Exercise aim ▸ Each line of the listing that contains "Code" should be found and copied.
+-------+
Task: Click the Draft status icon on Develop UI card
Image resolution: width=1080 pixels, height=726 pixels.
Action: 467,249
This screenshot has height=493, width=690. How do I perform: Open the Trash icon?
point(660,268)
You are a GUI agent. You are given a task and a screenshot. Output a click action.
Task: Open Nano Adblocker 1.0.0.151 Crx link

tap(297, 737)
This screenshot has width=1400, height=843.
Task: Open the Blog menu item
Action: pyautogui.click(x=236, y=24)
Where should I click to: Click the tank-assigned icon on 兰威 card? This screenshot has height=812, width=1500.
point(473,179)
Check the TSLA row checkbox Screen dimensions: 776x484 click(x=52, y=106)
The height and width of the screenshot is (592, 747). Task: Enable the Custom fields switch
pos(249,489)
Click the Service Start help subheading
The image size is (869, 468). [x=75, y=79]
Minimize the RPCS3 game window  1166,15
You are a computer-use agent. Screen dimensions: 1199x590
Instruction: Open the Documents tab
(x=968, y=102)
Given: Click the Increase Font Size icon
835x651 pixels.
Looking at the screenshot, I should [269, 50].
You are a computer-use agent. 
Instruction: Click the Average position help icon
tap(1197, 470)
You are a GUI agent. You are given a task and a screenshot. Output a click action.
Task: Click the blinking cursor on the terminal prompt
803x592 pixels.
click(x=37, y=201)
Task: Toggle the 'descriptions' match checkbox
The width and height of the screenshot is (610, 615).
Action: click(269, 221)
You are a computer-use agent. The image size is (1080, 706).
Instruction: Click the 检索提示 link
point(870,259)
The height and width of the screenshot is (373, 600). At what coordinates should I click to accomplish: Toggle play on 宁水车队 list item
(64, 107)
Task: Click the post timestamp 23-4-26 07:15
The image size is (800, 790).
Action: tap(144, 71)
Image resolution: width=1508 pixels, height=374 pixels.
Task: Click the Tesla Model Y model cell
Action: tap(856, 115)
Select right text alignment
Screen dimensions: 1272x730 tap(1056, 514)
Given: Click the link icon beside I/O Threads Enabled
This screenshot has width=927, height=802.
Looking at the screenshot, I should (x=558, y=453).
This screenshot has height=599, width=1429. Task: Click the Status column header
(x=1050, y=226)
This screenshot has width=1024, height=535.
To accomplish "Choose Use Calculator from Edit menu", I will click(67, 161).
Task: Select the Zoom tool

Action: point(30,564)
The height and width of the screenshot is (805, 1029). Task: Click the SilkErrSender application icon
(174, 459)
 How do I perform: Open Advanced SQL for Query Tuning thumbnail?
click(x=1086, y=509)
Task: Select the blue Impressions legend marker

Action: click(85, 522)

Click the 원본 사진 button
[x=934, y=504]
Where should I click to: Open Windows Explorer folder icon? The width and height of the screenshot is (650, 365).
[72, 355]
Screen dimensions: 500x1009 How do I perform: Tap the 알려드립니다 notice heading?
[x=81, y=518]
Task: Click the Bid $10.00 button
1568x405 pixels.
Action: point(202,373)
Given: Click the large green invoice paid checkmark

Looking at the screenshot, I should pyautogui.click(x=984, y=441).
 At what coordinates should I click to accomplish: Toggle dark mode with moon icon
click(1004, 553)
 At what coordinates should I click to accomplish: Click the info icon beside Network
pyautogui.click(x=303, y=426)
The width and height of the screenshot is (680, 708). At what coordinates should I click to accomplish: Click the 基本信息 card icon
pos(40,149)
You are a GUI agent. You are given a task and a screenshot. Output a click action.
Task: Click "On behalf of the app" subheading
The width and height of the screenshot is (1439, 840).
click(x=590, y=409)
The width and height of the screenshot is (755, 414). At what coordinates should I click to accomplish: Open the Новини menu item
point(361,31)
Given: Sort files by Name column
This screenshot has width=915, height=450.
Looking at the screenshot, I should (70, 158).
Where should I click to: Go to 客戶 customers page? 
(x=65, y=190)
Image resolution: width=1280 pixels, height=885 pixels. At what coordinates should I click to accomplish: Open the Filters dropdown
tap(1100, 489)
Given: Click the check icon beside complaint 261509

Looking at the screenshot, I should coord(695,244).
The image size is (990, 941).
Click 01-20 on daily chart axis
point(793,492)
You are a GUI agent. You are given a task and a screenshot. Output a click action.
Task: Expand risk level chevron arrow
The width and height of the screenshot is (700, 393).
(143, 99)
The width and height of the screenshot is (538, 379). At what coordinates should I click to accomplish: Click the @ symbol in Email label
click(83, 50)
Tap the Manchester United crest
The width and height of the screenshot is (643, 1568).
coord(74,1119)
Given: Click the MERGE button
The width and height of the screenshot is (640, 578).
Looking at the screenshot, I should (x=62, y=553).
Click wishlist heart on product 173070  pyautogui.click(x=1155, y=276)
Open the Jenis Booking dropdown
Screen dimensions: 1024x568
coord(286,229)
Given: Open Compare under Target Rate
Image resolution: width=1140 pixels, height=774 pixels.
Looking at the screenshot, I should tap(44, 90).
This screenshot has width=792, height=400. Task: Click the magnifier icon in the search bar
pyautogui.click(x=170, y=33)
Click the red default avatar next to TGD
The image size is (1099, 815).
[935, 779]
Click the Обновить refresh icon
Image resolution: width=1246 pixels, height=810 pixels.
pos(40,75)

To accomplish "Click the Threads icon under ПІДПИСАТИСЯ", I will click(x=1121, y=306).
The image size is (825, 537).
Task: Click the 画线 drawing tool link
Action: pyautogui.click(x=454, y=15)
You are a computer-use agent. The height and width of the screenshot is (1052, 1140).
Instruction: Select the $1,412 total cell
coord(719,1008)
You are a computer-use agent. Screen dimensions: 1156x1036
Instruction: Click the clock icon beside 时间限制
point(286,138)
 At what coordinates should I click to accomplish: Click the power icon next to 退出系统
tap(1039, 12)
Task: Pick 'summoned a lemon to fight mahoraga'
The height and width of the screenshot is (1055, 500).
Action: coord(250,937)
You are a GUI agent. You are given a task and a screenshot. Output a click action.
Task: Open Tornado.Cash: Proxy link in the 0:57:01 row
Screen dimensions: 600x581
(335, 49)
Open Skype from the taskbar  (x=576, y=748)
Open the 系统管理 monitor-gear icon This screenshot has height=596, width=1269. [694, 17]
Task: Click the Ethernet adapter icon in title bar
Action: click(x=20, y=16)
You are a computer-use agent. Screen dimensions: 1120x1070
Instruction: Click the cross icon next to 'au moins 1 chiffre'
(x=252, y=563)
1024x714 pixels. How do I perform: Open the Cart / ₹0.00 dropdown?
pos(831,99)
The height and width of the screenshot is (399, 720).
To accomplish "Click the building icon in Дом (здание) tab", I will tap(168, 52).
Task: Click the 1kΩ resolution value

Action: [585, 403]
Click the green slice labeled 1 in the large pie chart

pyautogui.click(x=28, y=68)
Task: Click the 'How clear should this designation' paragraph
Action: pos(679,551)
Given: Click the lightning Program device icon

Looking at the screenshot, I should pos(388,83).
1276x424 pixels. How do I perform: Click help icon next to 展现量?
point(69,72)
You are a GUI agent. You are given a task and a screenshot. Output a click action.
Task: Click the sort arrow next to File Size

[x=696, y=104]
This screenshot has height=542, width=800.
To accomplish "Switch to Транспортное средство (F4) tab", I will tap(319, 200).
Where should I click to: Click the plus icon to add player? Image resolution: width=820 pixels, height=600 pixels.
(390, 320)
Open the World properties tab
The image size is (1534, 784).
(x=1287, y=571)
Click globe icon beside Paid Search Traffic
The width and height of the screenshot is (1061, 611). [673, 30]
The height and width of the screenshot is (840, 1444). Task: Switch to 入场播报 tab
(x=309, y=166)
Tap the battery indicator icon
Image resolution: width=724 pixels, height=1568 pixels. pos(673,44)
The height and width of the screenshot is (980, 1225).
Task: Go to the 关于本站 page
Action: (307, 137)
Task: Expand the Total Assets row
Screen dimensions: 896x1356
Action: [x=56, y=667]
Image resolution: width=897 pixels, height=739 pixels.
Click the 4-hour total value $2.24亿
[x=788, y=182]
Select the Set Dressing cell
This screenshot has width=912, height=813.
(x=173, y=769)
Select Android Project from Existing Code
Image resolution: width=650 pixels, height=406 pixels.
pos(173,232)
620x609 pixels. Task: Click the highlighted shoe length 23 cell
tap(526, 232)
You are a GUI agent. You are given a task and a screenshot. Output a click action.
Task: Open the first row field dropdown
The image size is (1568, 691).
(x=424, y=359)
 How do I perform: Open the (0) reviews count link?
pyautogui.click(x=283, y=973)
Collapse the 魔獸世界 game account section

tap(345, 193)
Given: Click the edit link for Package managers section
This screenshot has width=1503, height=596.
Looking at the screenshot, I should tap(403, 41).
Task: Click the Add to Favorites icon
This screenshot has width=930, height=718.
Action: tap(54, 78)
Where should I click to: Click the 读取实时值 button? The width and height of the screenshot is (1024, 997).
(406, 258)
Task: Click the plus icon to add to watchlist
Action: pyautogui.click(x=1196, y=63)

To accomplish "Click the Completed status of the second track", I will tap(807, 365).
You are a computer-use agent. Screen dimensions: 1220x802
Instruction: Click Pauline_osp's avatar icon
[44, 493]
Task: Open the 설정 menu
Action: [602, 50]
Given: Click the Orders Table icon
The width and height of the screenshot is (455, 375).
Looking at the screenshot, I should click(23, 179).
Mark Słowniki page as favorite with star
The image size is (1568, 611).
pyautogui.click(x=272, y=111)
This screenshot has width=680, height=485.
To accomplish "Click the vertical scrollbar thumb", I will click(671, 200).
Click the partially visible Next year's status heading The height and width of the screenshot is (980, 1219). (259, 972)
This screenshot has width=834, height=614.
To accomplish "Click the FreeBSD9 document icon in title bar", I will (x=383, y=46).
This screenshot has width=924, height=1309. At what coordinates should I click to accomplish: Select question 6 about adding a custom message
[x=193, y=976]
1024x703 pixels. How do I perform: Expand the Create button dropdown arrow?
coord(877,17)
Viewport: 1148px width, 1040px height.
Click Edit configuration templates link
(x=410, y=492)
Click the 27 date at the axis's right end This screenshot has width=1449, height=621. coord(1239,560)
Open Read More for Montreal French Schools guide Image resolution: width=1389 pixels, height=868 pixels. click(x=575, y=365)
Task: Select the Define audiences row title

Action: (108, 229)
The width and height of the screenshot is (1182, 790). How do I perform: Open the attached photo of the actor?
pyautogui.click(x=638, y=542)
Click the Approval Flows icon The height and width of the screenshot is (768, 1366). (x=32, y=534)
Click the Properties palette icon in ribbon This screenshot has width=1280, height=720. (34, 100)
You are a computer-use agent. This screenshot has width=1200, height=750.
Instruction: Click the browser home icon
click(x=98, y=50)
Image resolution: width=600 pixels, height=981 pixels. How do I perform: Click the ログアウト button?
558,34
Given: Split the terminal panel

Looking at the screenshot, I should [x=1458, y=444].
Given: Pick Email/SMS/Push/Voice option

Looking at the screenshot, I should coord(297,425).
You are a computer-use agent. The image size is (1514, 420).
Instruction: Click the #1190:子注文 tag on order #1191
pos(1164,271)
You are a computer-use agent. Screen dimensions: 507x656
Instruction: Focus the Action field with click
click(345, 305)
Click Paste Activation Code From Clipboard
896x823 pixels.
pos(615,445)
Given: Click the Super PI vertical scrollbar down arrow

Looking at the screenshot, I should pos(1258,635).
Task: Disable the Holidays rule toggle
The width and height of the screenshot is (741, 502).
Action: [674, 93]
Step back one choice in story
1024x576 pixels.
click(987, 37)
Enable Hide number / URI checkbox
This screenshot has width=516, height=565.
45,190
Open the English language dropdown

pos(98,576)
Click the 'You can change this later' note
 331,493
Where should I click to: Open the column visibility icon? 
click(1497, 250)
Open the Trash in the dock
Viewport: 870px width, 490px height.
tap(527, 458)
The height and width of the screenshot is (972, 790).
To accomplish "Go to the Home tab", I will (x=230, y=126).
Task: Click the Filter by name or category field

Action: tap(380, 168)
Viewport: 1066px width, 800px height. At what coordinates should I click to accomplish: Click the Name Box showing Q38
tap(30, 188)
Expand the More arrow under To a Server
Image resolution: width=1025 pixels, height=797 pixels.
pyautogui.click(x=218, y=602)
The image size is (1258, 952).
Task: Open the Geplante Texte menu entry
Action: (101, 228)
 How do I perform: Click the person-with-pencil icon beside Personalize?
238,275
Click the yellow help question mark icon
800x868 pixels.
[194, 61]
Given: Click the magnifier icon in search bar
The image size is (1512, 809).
+-------+
Expected answer ▸
Select Android Project from Existing Code
Click Paste Activation Code From Clipboard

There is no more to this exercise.